Track eins, ‘Si potessero i sospir’ miei…’: Tirintos Arie aus dem ersten Akt von ‘Imeneo’ ist so schön, so bezaubernd in ihrem süßen Schmerz, dass der Zuhörer, wenn das Ensemble ‘Artaserse’ anschließend das ‘Agitato da fiere tempeste’ aus ‘Riccardo Primo’ anstimmt, erschreckt und verwirrt eigentlich nur zurückmöchte in die Trauer der ersten Arie.
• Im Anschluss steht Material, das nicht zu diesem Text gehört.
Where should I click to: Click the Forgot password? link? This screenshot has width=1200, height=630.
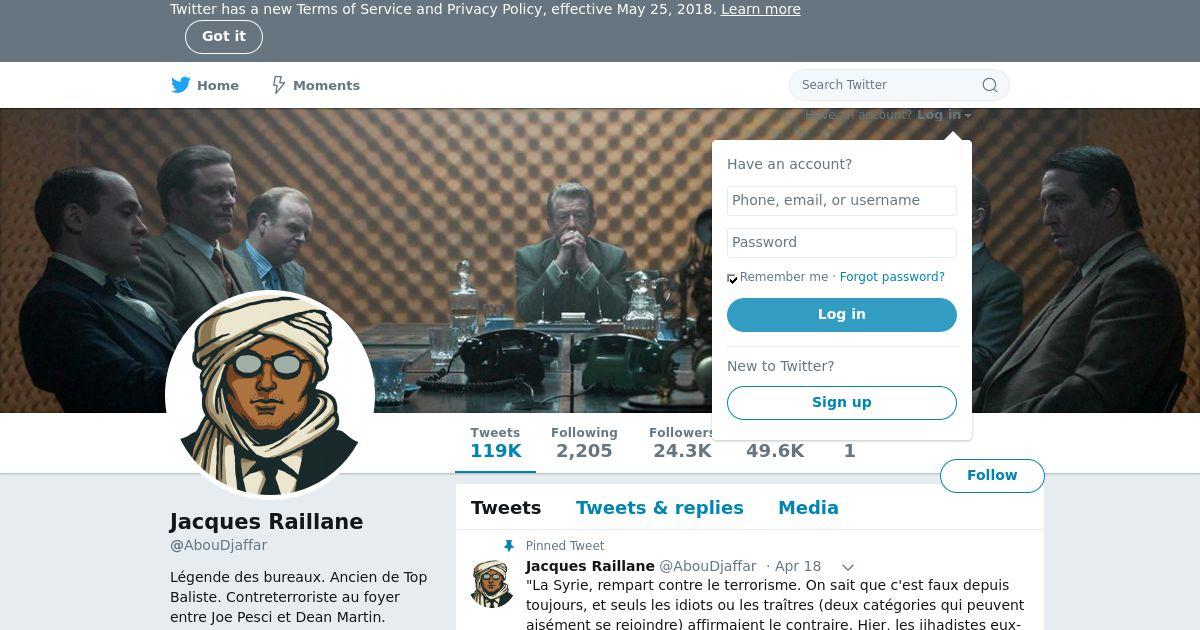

Schmerz kann eben süchtig machen, wenn Jaroussky singt… Sicher, auch die federleichte und nie scharfe Virtuosität ist hinreißend, aber das wirklich Herausragende auf dieser CD sind die gesangsdarstellerischen Momente von großer Emotionalität, die in einem letztlich etwas sterilen Wechsel von schnell und langsam die Oberhand behalten.
Ich habe mal versucht, die CD umzuprogrammieren, die langsamen Arien alle hintereinander abzuspielen und danach die virtuosen Stücke. Und dann habe ich mir die langsamen noch einmal in einer Reihe angehört, und dann noch einmal, und da etwas gefunden, was die Virtuosität nicht bieten kann: Seele, bewegende Nuancen, die in tiefere Bewusstseinsebenen eindringen.
Am Ende frage ich mich, warum überhaupt diese virtuosen Arien in ein solches Programm gehören, wenn nicht um Petronius’ Aussage zu bestätigen, dass die Künstler hierbei die geringste Schuld haben: « Sie müssen mit den Unsinnigen rasen ». « Hängt nicht der Fischer auch das an den Haken, das den Geschmack der Fische reizt? », fragt Petronius. Leider trifft das heute in besonderem Maße zu. ‘Schnell und laut’ ist die Maxime. Aber wie gesagt: Jaroussky ist nicht einmal besonders schnell und schon gar nicht laut in seiner Virtuosität. Und dennoch bevorzuge ich, wenn er von den zärtlichen Gefühlen des Ezio singt oder von den süßen, verliebten Rachegedanken des Radamisto.
Ein Wort noch zum Orchester. Das von Jaroussky gegründete und geleitete ‘Artaserse’ spielt in völliger Harmonie mit dem Sänger und reagiert wunderbar auf den Gesang, fängt den Text auf und verarbeitet ihn instrumental.
So, und jetzt genug des Schreibens, will nochmal die Reihe der stillen Tracks hören, mich vom ‘sussurate’ auf die Jaroussky-Wolke heben lassen,… ‘onde vezzose’, zarte Wellen aus des Kontertenors sanfter Kehle.